R/extractIndSubset.R

Defines functions extractIndSubset

Documented in extractIndSubset

#*********************************************
#*********************************************
#' Extracts a subset of 'x' defined by the index list or vector 'ind' and/or the logical vector 'subset'.
#'
#' @param x  is the list or array to be extracted from.
#' @param ind  is a list of indexes, as typed into the [] of an array, where 0 and NULL denotes all indexes.
#' @param subset  is a numeric or logical vector/expression indicating elements or rows to keep. Missing values are taken as false, and subset=0 or subset=NULL indicates no subsetting. Can be given as a list with subsetting indices for each time step.
#' @param drop  is TRUE if dimensions of only one level is to be removed from the output.
#' @param ind.out  is TRUE if the one dimensinal vector indexes used in the extraction is to be returned.
#' @param insert.NA  is TRUE if the discarded data are to be kept as NA.
#' @param only.match  is TRUE if only the arrays of length equal to the length of 'subset' are to be subsetted using 'subset'.
#' @param return.all  is FALSE to return empty data and indices when 'ind' and 'subset' are enpty.
#' @param pad  determines at which end of the dimensions to pad with zeros if the length of 'ind' is shorter than the number of dimensions. Using pad="start" applies 'ind' on the last dimensions.	
#'
#' @return
#'
#' @examples
#' \dontrun{}
#'
#' @importFrom utils tail
#'
#' @export
#' @rdname extractIndSubset
#'
extractIndSubset <- function(x, ind=list(), subset=NULL, drop=TRUE, ind.out=FALSE, insert.NA=FALSE, only.match=FALSE, return.all=TRUE, pad=c("end","start")){
	
	############ AUTHOR(S): ############
	# Arne Johannes Holmin
	############ LANGUAGE: #############
	# English
	############### LOG: ###############
	# Start: 2009-02-27 - Finished.
	# Update: 2009-05-13 - Changed from having input subscript 'ind' to '...'. A problem with extractIndSubset(x,), which gives an error as '...' is empty, is unsolved.
	# Update: 2009-05-13 - Changed in method from assigning indexes to 'x' to using arr.ind2ind().
	# Update: 2011-05-20 - Added the option 'only.match' for subsetting only the arrays of the same length as 'subset'.
	# Update: 2011-09-24 - Changed to separate into 4 cases, depending on whither 'ind' and 'subset' are given. Also re-applied the old fashioned but fast method of a ten-fold conditional expression for the extraction using only 'ind'.
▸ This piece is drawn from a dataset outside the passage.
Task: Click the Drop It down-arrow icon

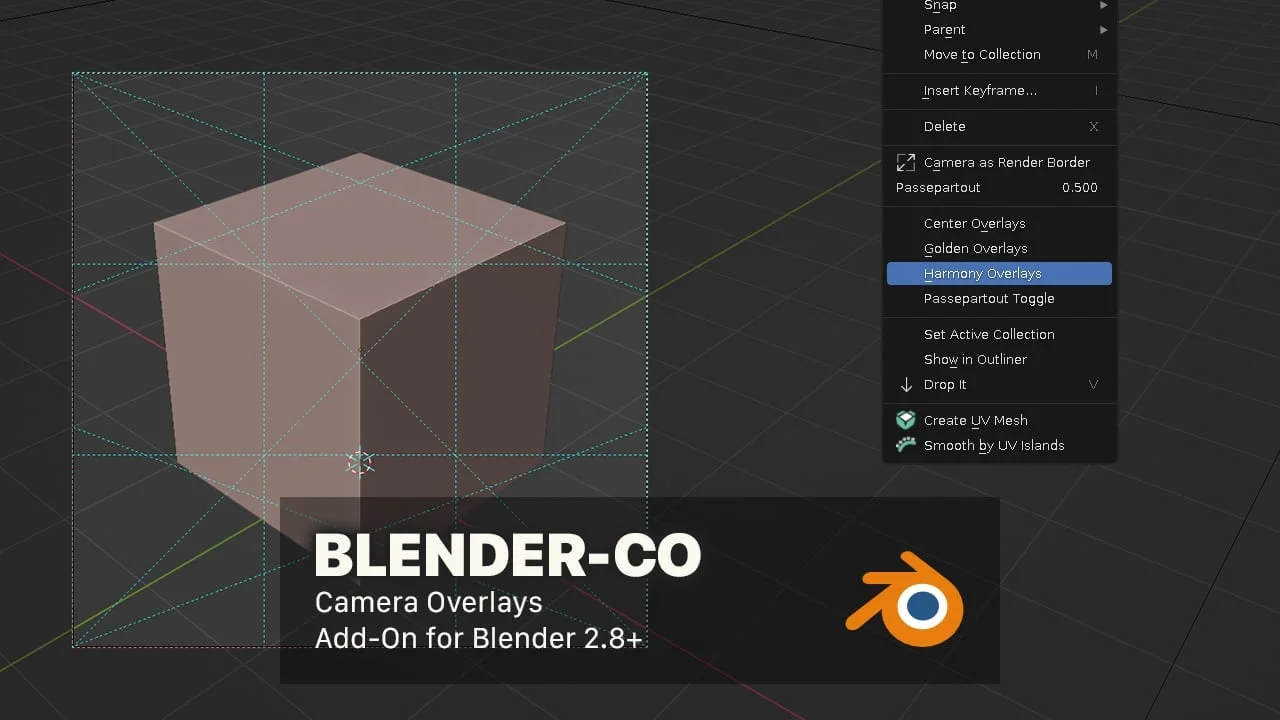Action: pos(906,385)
	# Update: 2012-06-21 - Added the function ind.expand() to treat the indexes given in 'ind'.
	# Update: 2012-07-30 - Changed to be an applicationd for extractIndSubset(), which supports lists.
	# Update: 2012-08-02 - Radical change in the code: The entire function is hardcoded without use of sub-funcrions like extract_array() and extract_list() Also support is given for lists, and list elements in the list.
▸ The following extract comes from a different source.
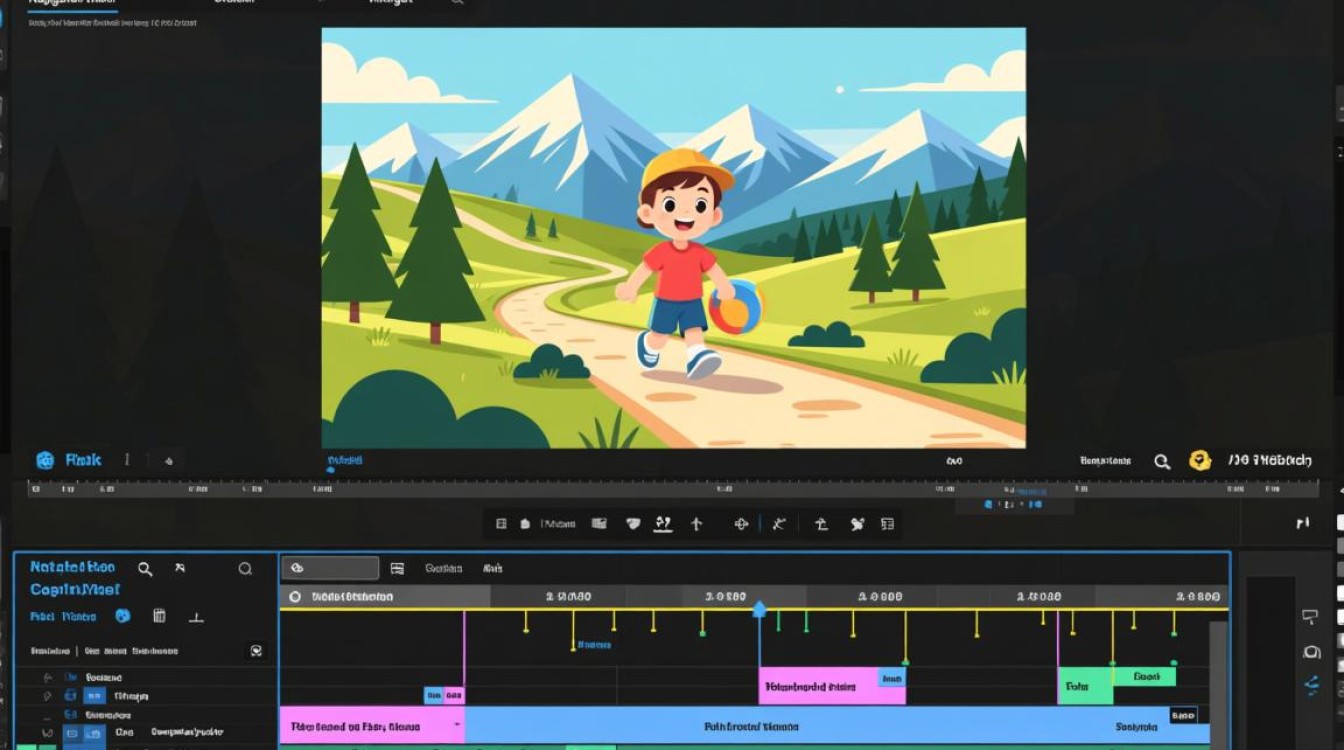Open the gray cloud-icon dropdown above the timeline

click(330, 568)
	# Update: 2012-08-19 - Speeded up the funciton when multiple elements of the list input 'x' have equal dimension, by the variable 'dup'.
	# Update: 2012-08-21 - Fixed bug when inserting NAs.
	# Update: 2012-09-05 - Added support for list input of 'subset', where each list element corresponds to one time step organized along the last dimension of 'x'.
	# Update: 2012-09-20 - Added the option return.all, which should be set to FALSE to return empty data if both 'ind' and 'subset' are empty. Otherwise the unaltered data are returned (default).
	# Last: 2014-10-22 - Added 'pad'.
	########### DESCRIPTION: ###########
	# Extracts a subset of 'x' defined by the index list or vector 'ind' and/or the logical vector 'subset'.
	########## DEPENDENCIES: ###########
	# dim_all(), arr.ind2ind()
	############ VARIABLES: ############
	# ---x--- is the list or array to be extracted from.
	# ---ind--- is a list of indexes, as typed into the [] of an array, where 0 and NULL denotes all indexes.
	# ---subset--- is a numeric or logical vector/expression indicating elements or rows to keep. Missing values are taken as false, and subset=0 or subset=NULL indicates no subsetting. Can be given as a list with subsetting indices for each time step.
	# ---drop--- is TRUE if dimensions of only one level is to be removed from the output.
	# ---ind.out--- is TRUE if the one dimensinal vector indexes used in the extraction is to be returned.
	# ---insert.NA--- is TRUE if the discarded data are to be kept as NA.
	# ---only.match--- is TRUE if only the arrays of length equal to the length of 'subset' are to be subsetted using 'subset'.
	# ---return.all--- is FALSE to return empty data and indices when 'ind' and 'subset' are enpty.
	# ---pad--- determines at which end of the dimensions to pad with zeros if the length of 'ind' is shorter than the number of dimensions. Using pad="start" applies 'ind' on the last dimensions.	
	
	
	##################################################
	##################################################
	##### Preparation #####
	# If 'insert.NA' is given as a single numeric, this is inserted in stead of NA:
	if(identical(insert.NA,FALSE)){
		insert.NA=NULL
		}
	else if(isTRUE(insert.NA)){
		insert.NA=NA
		}
	
	# 'dup' is a list of indices used to reduce CPU time by copying the indices calculated using arr.ind2ind(). If dup[[i]] != i, the indices from position dup[[i]] are copied to the position 'i'. Differ between array and list elements of the list 'x':
	# Get the dimensions of the data:
	dim_allx=dim_all(x)
	lists=sapply(dim_allx,is.list)
	arrays=!lists
	# Identify equal dimensions:
	dup=dim_allx
	dup[arrays]=as.list(match(dim_allx[arrays],dim_allx[arrays]))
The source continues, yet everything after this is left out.